— start Information provided —
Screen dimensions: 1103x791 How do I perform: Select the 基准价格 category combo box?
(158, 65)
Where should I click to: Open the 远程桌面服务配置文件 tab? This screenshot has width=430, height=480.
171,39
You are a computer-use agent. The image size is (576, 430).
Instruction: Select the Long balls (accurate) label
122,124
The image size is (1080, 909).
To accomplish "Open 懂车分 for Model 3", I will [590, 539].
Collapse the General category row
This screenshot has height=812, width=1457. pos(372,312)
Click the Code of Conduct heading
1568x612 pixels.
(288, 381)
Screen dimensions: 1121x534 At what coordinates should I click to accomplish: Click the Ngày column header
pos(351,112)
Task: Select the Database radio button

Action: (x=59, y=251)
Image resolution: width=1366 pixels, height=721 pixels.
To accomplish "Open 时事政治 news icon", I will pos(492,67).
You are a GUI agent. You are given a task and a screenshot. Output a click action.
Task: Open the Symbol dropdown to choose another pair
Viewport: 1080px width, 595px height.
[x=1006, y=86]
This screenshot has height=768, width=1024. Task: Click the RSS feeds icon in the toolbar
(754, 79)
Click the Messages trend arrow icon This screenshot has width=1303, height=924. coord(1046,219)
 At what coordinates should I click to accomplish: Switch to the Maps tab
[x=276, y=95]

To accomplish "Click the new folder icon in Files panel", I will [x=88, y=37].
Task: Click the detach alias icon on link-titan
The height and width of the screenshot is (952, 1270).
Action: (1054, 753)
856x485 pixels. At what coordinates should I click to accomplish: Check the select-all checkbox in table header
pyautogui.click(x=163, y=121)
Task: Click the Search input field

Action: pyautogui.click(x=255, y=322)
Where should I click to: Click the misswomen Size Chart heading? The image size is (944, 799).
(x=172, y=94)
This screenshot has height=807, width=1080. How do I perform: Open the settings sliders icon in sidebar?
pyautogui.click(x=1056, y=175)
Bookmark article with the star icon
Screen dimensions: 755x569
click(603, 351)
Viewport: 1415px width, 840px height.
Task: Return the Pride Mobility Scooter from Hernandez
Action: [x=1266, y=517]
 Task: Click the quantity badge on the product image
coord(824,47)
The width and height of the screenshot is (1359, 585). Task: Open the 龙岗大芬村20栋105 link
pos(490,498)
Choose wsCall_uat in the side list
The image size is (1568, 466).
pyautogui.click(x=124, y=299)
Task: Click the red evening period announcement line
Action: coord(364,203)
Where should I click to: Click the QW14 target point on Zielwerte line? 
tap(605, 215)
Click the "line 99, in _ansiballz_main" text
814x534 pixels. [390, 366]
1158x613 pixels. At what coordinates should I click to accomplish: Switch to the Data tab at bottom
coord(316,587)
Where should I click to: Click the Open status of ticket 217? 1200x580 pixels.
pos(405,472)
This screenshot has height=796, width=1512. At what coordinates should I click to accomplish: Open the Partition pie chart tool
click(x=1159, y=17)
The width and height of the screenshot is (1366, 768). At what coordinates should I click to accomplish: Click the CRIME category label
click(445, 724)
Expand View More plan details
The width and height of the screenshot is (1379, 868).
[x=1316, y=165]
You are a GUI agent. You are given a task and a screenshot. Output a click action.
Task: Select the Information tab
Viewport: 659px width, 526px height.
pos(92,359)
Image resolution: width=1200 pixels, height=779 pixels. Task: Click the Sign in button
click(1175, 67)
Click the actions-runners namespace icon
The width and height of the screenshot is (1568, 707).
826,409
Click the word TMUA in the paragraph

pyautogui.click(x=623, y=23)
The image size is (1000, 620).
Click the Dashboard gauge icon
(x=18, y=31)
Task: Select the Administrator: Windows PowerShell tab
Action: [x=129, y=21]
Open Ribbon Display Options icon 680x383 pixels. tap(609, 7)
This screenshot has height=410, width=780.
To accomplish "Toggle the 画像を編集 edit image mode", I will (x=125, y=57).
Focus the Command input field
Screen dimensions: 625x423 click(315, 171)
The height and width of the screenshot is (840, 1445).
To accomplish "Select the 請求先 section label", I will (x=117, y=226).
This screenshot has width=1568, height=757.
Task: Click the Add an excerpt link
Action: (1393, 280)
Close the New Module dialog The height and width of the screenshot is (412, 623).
— end Information provided —
→ What the exercise asks
Format every line of the material above as a JSON list of strings, one string per line, leaving out blank lines.

→ Answer in full
[
  "Screen dimensions: 1103x791 How do I perform: Select the 基准价格 category combo box?",
  "(158, 65)",
  "Where should I click to: Open the 远程桌面服务配置文件 tab? This screenshot has width=430, height=480.",
  "171,39",
  "You are a computer-use agent. The image size is (576, 430).",
  "Instruction: Select the Long balls (accurate) label",
  "122,124",
  "The image size is (1080, 909).",
  "To accomplish \"Open 懂车分 for Model 3\", I will [590, 539].",
  "Collapse the General category row",
  "This screenshot has height=812, width=1457. pos(372,312)",
  "Click the Code of Conduct heading",
  "1568x612 pixels.",
  "(288, 381)",
  "Screen dimensions: 1121x534 At what coordinates should I click to accomplish: Click the Ngày column header",
  "pos(351,112)",
  "Task: Select the Database radio button",
  "Action: (x=59, y=251)",
  "Image resolution: width=1366 pixels, height=721 pixels.",
  "To accomplish \"Open 时事政治 news icon\", I will pos(492,67).",
  "You are a GUI agent. You are given a task and a screenshot. Output a click action.",
  "Task: Open the Symbol dropdown to choose another pair",
  "Viewport: 1080px width, 595px height.",
  "[x=1006, y=86]",
  "This screenshot has height=768, width=1024. Task: Click the RSS feeds icon in the toolbar",
  "(754, 79)",
  "Click the Messages trend arrow icon This screenshot has width=1303, height=924. coord(1046,219)",
  " At what coordinates should I click to accomplish: Switch to the Maps tab",
  "[x=276, y=95]",
  "To accomplish \"Click the new folder icon in Files panel\", I will [x=88, y=37].",
  "Task: Click the detach alias icon on link-titan",
  "The height and width of the screenshot is (952, 1270).",
  "Action: (1054, 753)",
  "856x485 pixels. At what coordinates should I click to accomplish: Check the select-all checkbox in table header",
  "pyautogui.click(x=163, y=121)",
  "Task: Click the Search input field",
  "Action: pyautogui.click(x=255, y=322)",
  "Where should I click to: Click the misswomen Size Chart heading? The image size is (944, 799).",
  "(x=172, y=94)",
  "This screenshot has height=807, width=1080. How do I perform: Open the settings sliders icon in sidebar?",
  "pyautogui.click(x=1056, y=175)",
  "Bookmark article with the star icon",
  "Screen dimensions: 755x569",
  "click(603, 351)",
  "Viewport: 1415px width, 840px height.",
  "Task: Return the Pride Mobility Scooter from Hernandez",
  "Action: [x=1266, y=517]",
  " Task: Click the quantity badge on the product image",
  "coord(824,47)",
  "The width and height of the screenshot is (1359, 585). Task: Open the 龙岗大芬村20栋105 link",
  "pos(490,498)",
  "Choose wsCall_uat in the side list",
  "The image size is (1568, 466).",
  "pyautogui.click(x=124, y=299)",
  "Task: Click the red evening period announcement line",
  "Action: coord(364,203)",
  "Where should I click to: Click the QW14 target point on Zielwerte line? ",
  "tap(605, 215)",
  "Click the \"line 99, in _ansiballz_main\" text",
  "814x534 pixels. [390, 366]",
  "1158x613 pixels. At what coordinates should I click to accomplish: Switch to the Data tab at bottom",
  "coord(316,587)",
  "Where should I click to: Click the Open status of ticket 217? 1200x580 pixels.",
  "pos(405,472)",
  "This screenshot has height=796, width=1512. At what coordinates should I click to accomplish: Open the Partition pie chart tool",
  "click(x=1159, y=17)",
  "The width and height of the screenshot is (1366, 768). At what coordinates should I click to accomplish: Click the CRIME category label",
  "click(445, 724)",
  "Expand View More plan details",
  "The width and height of the screenshot is (1379, 868).",
  "[x=1316, y=165]",
  "You are a GUI agent. You are given a task and a screenshot. Output a click action.",
  "Task: Select the Information tab",
  "Viewport: 659px width, 526px height.",
  "pos(92,359)",
  "Image resolution: width=1200 pixels, height=779 pixels. Task: Click the Sign in button",
  "click(1175, 67)",
  "Click the actions-runners namespace icon",
  "The width and height of the screenshot is (1568, 707).",
  "826,409",
  "Click the word TMUA in the paragraph",
  "pyautogui.click(x=623, y=23)",
  "The image size is (1000, 620).",
  "Click the Dashboard gauge icon",
  "(x=18, y=31)",
  "Task: Select the Administrator: Windows PowerShell tab",
  "Action: [x=129, y=21]",
  "Open Ribbon Display Options icon 680x383 pixels. tap(609, 7)",
  "This screenshot has height=410, width=780.",
  "To accomplish \"Toggle the 画像を編集 edit image mode\", I will (x=125, y=57).",
  "Focus the Command input field",
  "Screen dimensions: 625x423 click(315, 171)",
  "The height and width of the screenshot is (840, 1445).",
  "To accomplish \"Select the 請求先 section label\", I will (x=117, y=226).",
  "This screenshot has width=1568, height=757.",
  "Task: Click the Add an excerpt link",
  "Action: (1393, 280)",
  "Close the New Module dialog The height and width of the screenshot is (412, 623)."
]